Many African Americans neglect majoring in journalism in college because of lack of visible role models. They rarely see someone who looks like them in papers so their pursuits lie elsewhere.
That’s why it’s incumbent for more African Americans to be included. Here’s an example of how diversity could have worked if more African Americans were present.

Dave Seanor, the former Editor of Golfweek Magazine, was recently fired because he approved a controversial cover. The magazine was to run a story about Kelly Tilghman’s infamous Tiger should be “lynched” comment she made three weeks ago. The cover of the magazine had a large noose on it. According to Seanor the decision to run the cover was a joint effort.
Bad move. Seanor was sent packing.

If at least one conscious African American had been involved in the decision-making process Golfweek could have saved themselves a lot of embarrassment. If I were on staff I would have said, “Dave, don’t run it. Having a noose on the cover would be offensive and here’s why. …”
Hopefully Golfweek and others will think twice before they act.

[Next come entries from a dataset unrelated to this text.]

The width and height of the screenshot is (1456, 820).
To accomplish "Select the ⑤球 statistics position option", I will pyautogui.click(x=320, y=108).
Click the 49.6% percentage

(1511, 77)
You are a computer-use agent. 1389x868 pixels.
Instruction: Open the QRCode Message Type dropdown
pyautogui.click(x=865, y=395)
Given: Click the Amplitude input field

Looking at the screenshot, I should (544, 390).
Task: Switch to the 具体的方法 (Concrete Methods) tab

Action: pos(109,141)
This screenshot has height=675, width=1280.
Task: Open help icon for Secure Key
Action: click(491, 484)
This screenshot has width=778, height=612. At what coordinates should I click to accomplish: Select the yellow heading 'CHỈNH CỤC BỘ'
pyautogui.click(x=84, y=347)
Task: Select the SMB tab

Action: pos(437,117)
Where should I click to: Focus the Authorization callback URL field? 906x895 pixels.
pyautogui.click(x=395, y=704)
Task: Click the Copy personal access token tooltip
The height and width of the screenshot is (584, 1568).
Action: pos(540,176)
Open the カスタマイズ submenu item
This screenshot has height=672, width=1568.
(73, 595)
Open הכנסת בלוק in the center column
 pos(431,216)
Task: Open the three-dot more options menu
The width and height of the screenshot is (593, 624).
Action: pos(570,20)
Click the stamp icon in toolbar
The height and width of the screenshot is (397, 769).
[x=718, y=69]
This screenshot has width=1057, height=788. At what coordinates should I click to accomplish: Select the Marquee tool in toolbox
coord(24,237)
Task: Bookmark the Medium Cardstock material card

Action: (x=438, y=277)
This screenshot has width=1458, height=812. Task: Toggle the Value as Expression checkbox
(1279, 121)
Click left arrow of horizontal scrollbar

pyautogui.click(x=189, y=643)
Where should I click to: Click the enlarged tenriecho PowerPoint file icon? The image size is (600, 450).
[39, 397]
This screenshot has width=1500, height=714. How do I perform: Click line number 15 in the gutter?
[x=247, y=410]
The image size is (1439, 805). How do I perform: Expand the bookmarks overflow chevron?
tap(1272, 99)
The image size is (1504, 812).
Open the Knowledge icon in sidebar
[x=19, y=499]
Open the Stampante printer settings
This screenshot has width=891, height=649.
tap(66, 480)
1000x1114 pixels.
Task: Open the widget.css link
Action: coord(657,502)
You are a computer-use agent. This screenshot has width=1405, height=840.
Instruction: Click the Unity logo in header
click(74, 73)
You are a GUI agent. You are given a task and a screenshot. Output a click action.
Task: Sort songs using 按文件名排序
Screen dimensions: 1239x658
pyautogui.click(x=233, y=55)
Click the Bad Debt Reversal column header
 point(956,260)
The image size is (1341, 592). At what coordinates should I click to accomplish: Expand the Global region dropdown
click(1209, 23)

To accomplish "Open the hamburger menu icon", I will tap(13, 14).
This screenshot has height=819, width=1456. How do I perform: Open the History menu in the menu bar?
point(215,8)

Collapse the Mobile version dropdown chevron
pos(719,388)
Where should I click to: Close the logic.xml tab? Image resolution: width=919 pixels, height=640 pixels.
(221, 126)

The few African-American writers today rarely use their collective energies to affect change. Like the professional athlete, a universal commitment by writers to ignite change is absent.
This being Black History Month I want to thank a few writing pioneers. Their efforts produced opportunities for those who write today. I’m one of them.

In the 1940’s there was no internet or ESPN yet great African American writers Sam Lacy, Wendell Smith, and Joe Bostic utilized their collective platforms to help get Jackie Robinson in the Major Leagues. They used the might of their collective platforms and pens to speak out and ignite change.

I ask that you to find your craft, whatever it may be, and do your best work. That’s what I’ll continue to do until my casket drops.

All true change starts at the top. I challenge newspaper editors who hire to not only seek but embrace diversity-in the long run it represents an opportunity to learn in the workplace.
Despite what the percentages indicate, I firmly believe that variety is truly the spice of life.